(RECORDS SHOWN Opens)

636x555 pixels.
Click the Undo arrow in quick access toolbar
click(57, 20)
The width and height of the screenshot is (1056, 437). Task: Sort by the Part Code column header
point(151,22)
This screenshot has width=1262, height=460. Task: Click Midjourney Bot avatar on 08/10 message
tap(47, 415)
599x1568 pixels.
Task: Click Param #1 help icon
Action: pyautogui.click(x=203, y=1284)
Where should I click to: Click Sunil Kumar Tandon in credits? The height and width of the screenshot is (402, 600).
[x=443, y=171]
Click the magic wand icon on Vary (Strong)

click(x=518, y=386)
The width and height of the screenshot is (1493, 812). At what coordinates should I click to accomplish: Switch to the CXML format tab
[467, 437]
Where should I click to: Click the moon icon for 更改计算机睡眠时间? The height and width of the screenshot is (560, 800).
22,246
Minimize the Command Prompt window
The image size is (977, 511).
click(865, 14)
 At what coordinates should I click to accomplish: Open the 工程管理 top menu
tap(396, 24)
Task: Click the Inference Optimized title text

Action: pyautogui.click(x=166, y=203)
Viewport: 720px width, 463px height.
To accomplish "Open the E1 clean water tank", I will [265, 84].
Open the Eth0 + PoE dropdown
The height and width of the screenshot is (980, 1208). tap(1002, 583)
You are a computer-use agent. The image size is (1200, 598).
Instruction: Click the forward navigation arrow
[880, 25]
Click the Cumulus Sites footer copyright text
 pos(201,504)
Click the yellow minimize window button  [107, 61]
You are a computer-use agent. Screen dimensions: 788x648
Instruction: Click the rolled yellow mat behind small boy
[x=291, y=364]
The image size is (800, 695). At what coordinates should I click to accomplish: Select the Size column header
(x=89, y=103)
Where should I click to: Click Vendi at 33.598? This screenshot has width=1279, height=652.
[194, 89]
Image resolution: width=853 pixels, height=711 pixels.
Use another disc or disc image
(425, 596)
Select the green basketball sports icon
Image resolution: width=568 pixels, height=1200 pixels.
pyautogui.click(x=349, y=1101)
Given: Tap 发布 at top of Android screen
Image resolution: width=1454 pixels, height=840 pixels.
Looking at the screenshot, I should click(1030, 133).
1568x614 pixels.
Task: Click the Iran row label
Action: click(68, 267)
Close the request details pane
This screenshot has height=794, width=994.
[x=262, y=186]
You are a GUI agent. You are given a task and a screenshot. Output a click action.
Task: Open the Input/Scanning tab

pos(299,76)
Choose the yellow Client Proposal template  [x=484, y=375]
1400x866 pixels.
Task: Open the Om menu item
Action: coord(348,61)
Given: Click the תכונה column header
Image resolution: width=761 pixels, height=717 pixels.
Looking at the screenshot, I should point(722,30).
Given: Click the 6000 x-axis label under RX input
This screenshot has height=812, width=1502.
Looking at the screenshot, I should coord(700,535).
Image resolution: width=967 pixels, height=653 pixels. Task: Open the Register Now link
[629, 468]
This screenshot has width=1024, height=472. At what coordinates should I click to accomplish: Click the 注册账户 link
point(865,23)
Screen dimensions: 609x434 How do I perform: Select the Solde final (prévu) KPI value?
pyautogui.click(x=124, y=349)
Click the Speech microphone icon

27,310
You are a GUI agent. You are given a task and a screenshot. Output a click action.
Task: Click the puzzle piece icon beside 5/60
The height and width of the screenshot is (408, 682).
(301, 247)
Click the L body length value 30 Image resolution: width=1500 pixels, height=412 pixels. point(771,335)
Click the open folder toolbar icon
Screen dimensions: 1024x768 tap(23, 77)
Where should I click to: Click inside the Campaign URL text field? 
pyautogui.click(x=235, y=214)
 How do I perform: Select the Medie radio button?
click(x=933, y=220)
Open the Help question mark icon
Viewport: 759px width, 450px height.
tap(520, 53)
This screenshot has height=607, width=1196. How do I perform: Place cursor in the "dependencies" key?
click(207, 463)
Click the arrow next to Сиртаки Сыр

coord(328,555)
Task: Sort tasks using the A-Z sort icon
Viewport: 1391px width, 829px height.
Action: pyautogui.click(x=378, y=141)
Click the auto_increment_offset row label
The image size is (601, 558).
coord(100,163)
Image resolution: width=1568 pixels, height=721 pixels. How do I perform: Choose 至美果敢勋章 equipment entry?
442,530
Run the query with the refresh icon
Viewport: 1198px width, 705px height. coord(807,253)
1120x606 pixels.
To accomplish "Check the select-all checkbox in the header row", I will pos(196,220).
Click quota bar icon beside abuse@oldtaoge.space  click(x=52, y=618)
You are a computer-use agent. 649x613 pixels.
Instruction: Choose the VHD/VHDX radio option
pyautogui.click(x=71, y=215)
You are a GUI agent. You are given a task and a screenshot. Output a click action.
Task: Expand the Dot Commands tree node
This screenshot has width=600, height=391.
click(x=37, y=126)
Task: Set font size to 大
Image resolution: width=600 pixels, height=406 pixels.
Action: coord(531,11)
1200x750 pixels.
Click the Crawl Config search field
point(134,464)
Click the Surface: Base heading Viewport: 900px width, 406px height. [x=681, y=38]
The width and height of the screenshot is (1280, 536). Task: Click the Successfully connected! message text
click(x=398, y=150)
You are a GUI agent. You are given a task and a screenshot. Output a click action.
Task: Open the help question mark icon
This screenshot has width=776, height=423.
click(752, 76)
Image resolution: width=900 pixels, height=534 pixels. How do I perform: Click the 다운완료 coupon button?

(RECORDS SHOWN Closes)

*TASK OBJECTIVE:*
Gather each line in the data that holds the string "will".

*ANSWER SPACE:*
To accomplish "Open the E1 clean water tank", I will [265, 84].
To accomplish "Check the select-all checkbox in the header row", I will pos(196,220).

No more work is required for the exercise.